__THINGS TO DO__
[a] Decide whether each statement agrees with the Facebook and MySpace article. Answer yes or no and quote the words of the article that settle it.
(i) The researcher behind the finding works at the University of California.
(ii) Facebook was open to anyone until last September.
(iii) The paper describes the kids moving to Facebook as exclusively white.
[b] Answer these questions from the Facebook and MySpace article.
(i) Which outlet did the researcher speak to?
(ii) What is the title of her paper?
(iii) What three things do the websites let people share?

__TEXT SEGMENT__
* * *

Facebook & MySpace users 'clash over class'

A class and cultural divide is separating the online populations of the social networking websites Facebook and MySpace.

The websites, which allow people to share photos, music and details about their lives, are increasingly attracting users of opposing social-economic backgrounds.

Such is the verdict of Danah Boyd, a researcher at the University of California, who found the typical audiences of Facebook and MySpace are, culturally at least, at odds with each other.


She told Freelance UK: “The fact that there's a noticeable split throughout the United States is curious and raises critical questions about a participatory divide and cultural divisions.

“The goodie two shoes, jocks, athletes, or other ‘good’ kids are now going to Facebook,” says her paper, Viewing American Class Divisions through Facebook and MySpace.

“These kids tend to come from families who emphasise education and going to college. They are primarily white, but not exclusively.”

Other traits of people on Facebook, which until last September was only open to students, include “having honours, looking forward to the prom” and living “in a world dictated by after school activities.”

MySpace, the paper distinguishes, is “still home for Latino/Hispanic teens, immigrant teens, ‘burnouts,’ ‘alternative kids,’ and “other kids who didn't play into the dominant high school popularity paradigm.”

* * *

__MATERIAL SHOWN__
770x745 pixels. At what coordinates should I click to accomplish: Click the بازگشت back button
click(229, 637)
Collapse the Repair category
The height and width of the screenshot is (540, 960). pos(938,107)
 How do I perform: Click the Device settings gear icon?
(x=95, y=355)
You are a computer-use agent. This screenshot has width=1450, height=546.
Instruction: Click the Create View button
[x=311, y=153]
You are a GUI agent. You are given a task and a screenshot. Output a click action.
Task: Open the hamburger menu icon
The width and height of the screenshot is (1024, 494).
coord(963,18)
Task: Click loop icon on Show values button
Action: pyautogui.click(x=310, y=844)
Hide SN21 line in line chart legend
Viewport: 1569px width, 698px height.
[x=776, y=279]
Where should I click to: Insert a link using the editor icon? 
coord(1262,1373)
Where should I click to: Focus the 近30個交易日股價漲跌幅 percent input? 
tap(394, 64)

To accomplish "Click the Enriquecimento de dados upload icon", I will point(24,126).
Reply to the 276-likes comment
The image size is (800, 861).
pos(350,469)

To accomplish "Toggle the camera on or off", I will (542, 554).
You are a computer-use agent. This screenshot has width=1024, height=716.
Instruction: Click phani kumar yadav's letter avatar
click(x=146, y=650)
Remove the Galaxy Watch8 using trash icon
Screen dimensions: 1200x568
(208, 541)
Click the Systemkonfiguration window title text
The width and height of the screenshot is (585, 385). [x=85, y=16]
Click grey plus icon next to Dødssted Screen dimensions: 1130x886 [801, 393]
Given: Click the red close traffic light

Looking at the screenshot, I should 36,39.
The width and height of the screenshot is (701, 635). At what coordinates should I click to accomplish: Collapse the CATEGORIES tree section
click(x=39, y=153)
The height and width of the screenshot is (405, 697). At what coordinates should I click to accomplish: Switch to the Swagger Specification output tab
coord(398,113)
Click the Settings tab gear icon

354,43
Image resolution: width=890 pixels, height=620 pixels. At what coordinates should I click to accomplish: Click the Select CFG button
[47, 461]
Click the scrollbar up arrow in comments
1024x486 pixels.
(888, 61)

* * *

__SOLUTIONS FOR EACH TASK__
[a]
(i) Yes: "a researcher at the University of California"
(ii) No: "which until last September was only open to students"
(iii) No: "They are primarily white, but not exclusively."

[b]
(i) Freelance UK
(ii) Viewing American Class Divisions through Facebook and MySpace
(iii) Photos, music and details about their lives